# Eating...Everything! Question



## TBone (May 8, 2012)

Our 4 month old loves to try and eat grass, chew on rocks and pick up every leaf or twig she comes to. I know she's not eating the rocks, she seems to spit them out in her water bowl, I assume she just likes to carry them around. We feed her 1 1/2 cups of food two times a day. 

Am I not feeding her enough? Is this just a puppy thing and we need to work on "leave it!" more??


----------



## born36 (Jun 28, 2011)

If she is of good weight and has good firm poos then the feeding and food type are good. If she is underweight or has runny poos then it could be she is on food that she is not getting enough nutrition from.

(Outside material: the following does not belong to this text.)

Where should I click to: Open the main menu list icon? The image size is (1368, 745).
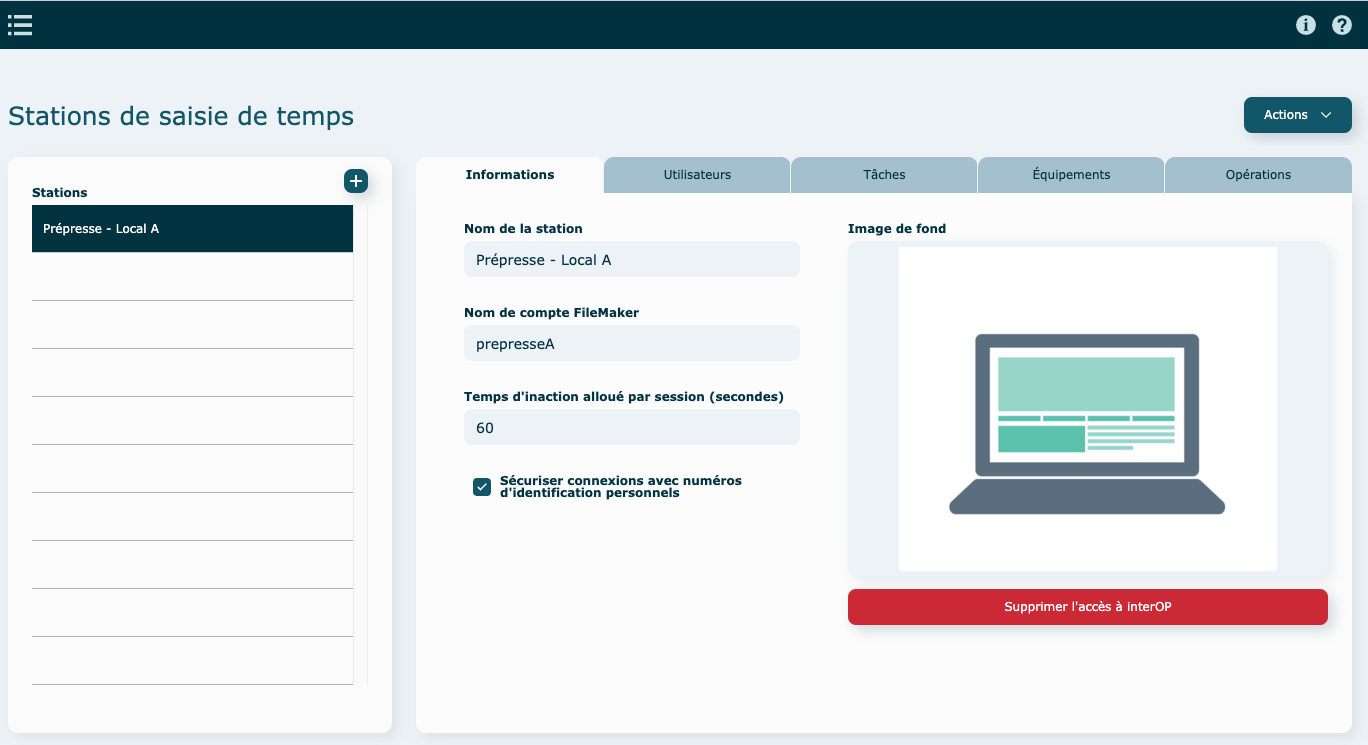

If she is of good weight and has firm poos then she is just being a curious pup and needs more training on "leave it"


----------



## katicabogar86 (Jul 4, 2012)

My puppy eats everything she can get her mouth on- she's teething and losing her baby teeth at 10 1/2 wks old . Mine eats all her food (1 3/4 - 2 c a day of royal canin ) and still does it. I think its a puppy curiousity thing, much like how a baby puts everything in their mouth. I've been teaching her "drop it" and she's slowly starting to listen to it - I think mostly because she hates when i go fishing in her mouth to retrieve whatever she ate (The latest was trying to go after a dead frog : )


----------



## redbirddog (Apr 23, 2010)

http://redbirddog.blogspot.com/2009/10/some-vizslas-will-eat-anything.html

Just keep working "LEAVE IT." They get it eventually.


----------



## flynnandlunasmom (May 28, 2012)

I agree with Red bird Dog re: "leave it". Luna ate EVERYTHING for the longest time, even poop. It was frustrating and I thought she was a lost cause. But, she just turned 1 and she's made so much progress in the past couple of months. She jsut sort of figured it out, finally!


----------



## Kristend (Apr 20, 2012)

Yep my 18 week old does the same thing! Last time we went to the vet she even ate the cotton bud the vet used to clean her ears! I was told to watch her carefully and that she will eventually grow out of it!


----------